Auch an den Austragungsort des Nordwestschweizerischen in Basel von diesem Sonntag hat Tobias Widmer sehr gute Erinnerungen. Am Baselstädtischen stand er diesen Frühsommer erstmals im Schlussgang eines Kantonalschwingfestes. Zwar verlor er diesen gegen den Berner Gast Thomas Sempach, aber auf dem Weg dorthin erlebte er mit dem Willenssieg in einem intensiven Duell gegen Roger Erb ein persönliches Highlight.

Ein anderes war der erste Sieg gegen Eidgenosse Mario Thürig beim Niklaus-Thut-Schwingen in Zofingen. Dieser hatte für Widmer eine emotionale Bedeutung. «Mein erster Kampf als Aktivschwinger war gegen Mario Thürig. Ich hatte keine Chance und war unglaublich beeindruckt. Aber ich hatte mir damals zum Ziel gesetzt, ihn eines Tages zu bezwingen.»

Portrait von Schwinger Tobias Widmer (21) aus Oberentfelden.

Tobias Widmer weiss, wo er sich verbessern muss: «Ich will technisch vielseitiger werden und mein Repertoire an Schwüngen vergrössern.»

Portrait von Schwinger Tobias Widmer (21) aus Oberentfelden.
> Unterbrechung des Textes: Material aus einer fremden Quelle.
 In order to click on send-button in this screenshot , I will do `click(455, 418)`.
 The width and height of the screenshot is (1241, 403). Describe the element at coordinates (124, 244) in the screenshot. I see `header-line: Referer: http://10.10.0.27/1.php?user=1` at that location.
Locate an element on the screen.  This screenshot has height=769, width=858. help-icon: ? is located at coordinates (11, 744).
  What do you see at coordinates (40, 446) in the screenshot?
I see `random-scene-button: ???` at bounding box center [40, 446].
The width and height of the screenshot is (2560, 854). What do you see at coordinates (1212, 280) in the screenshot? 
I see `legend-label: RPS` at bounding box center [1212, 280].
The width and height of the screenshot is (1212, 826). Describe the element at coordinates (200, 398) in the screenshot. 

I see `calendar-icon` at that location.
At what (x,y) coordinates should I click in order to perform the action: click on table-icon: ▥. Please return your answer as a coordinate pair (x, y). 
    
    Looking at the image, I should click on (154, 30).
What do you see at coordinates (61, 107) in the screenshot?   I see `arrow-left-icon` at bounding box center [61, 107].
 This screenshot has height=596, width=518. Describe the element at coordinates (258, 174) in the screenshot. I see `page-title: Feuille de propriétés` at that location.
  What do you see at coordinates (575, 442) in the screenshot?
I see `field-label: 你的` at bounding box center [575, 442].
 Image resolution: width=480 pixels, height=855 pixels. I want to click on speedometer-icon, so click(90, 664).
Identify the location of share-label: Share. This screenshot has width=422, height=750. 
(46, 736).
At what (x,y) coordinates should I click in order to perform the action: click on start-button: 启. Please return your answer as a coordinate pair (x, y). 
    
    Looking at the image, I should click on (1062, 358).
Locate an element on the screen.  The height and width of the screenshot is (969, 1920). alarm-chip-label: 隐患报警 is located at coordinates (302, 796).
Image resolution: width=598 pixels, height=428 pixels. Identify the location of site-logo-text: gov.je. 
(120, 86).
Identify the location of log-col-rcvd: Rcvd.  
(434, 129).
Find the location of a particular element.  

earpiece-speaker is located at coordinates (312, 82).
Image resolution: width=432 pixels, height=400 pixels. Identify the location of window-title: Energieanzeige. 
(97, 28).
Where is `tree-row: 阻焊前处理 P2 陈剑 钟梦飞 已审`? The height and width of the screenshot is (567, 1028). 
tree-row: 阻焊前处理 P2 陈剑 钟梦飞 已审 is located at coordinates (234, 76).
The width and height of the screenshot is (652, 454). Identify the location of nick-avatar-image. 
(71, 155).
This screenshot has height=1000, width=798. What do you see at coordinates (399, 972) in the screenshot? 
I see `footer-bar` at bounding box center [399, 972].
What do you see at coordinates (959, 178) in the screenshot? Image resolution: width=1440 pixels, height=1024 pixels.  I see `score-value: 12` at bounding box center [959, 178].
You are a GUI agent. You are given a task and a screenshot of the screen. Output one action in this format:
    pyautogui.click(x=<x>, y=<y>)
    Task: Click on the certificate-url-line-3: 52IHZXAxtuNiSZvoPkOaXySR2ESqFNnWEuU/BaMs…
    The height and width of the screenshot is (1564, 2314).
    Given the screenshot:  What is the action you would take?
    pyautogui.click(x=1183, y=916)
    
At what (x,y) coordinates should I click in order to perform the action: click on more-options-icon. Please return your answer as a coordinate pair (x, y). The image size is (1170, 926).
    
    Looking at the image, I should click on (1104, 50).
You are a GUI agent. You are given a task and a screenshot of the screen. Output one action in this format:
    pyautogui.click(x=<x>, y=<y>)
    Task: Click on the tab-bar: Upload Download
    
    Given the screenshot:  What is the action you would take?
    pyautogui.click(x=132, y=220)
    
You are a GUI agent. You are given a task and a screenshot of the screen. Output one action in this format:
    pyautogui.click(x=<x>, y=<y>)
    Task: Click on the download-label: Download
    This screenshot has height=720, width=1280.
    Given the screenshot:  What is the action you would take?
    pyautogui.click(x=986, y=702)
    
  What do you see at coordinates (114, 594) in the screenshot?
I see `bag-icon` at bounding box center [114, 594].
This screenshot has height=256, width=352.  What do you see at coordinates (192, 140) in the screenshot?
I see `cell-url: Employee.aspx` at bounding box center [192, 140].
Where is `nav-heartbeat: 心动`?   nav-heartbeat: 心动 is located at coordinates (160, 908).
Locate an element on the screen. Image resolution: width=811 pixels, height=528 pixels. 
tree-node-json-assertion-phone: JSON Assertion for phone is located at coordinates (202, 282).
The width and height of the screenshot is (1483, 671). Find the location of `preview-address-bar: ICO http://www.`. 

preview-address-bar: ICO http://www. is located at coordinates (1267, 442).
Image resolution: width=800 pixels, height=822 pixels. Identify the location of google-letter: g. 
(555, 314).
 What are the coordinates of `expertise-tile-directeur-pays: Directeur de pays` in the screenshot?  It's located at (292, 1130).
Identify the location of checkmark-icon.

Tobias Widmer hat gezeigt, dass er sich nicht nur Ziele setzt, sondern etwas dafür tut, um sie zu erreichen. So weiss der in Rupperswil aufgewachsene Hüne ganz genau, wo er sich bis zum Eidgenössischen noch verbessern muss. «Ich will technisch vielseitiger werden und mein Repertoire an Schwüngen vergrössern.» Damit könne er Gänge mit Gegnern gewinnen, die zunehmend passiv gegen ihn schwingen. Auch das letztlich ein Zeichen seiner Fortschritte.